针对 Prompt 注入的 AI 防火墙
1 分•作者: unknownhad•9 个月前
提示词注入是指用户欺骗模型,使其忽略之前的指令、泄露系统提示、禁用安全措施或做出超出预期范围的行为。
我第一次在 DEF CON (31) 决赛中亲眼目睹了它,之后在漏洞赏金报告和研究中也看到了它的应用。
这是一个类似“AI 防火墙”的小型概念验证,可以在提示词注入尝试到达你的 LLM 之前就检测到,几乎没有增加延迟。

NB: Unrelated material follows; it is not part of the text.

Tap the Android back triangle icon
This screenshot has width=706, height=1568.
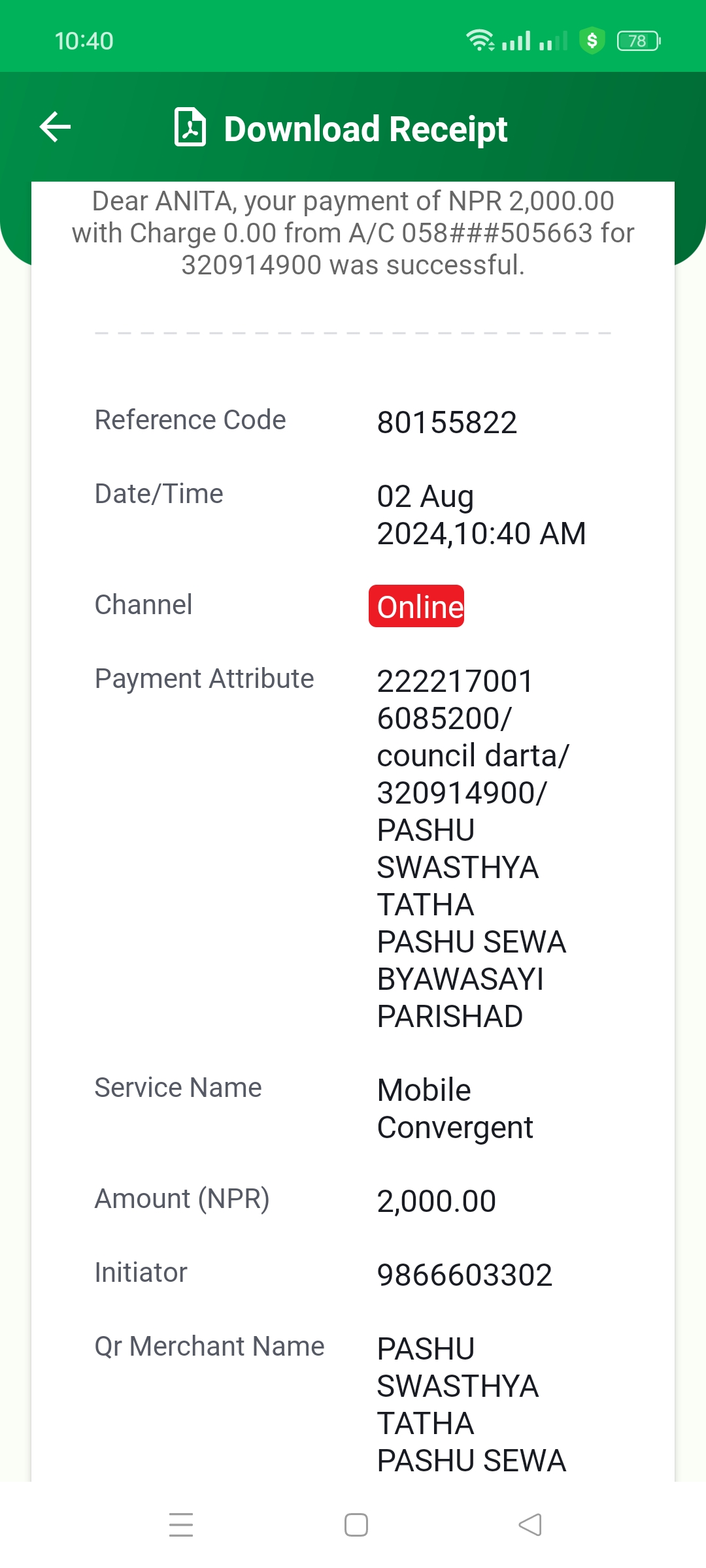coord(530,1525)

博客文章:https://blog.himanshuanand.com/posts/2025-08-10-detecting-llm-prompt-injection/
演示/API:https://promptinjection.himanshuanand.com/
快速、API 友好,并有一个 UI 用于测试绕过尝试(对于像我这样的 CTF 爱好者)。
欢迎反馈和尝试破坏。
查看原文
Prompt injection is when a user tricks the model into ignoring prior instructions revealing system prompts, disabling safeguards or acting outside intended boundaries.<p>I first saw it live during DEF CON (31) finals and have since seen it exploited in bug bounty reports and research.<p>This is a small proof-of-concept that works like an “AI firewall”<p>detecting injection attempts before they reach your LLM with almost no added latency.<p>Blog post: https://blog.himanshuanand.com/posts/2025-08-10-detecting-llm-prompt-injection/<p>Demo/API: https://promptinjection.himanshuanand.com/<p>fast, API friendly and has a UI for testing bypass attempts (For CTF enthusiastic people like me).
Feedback and break attempts welcome.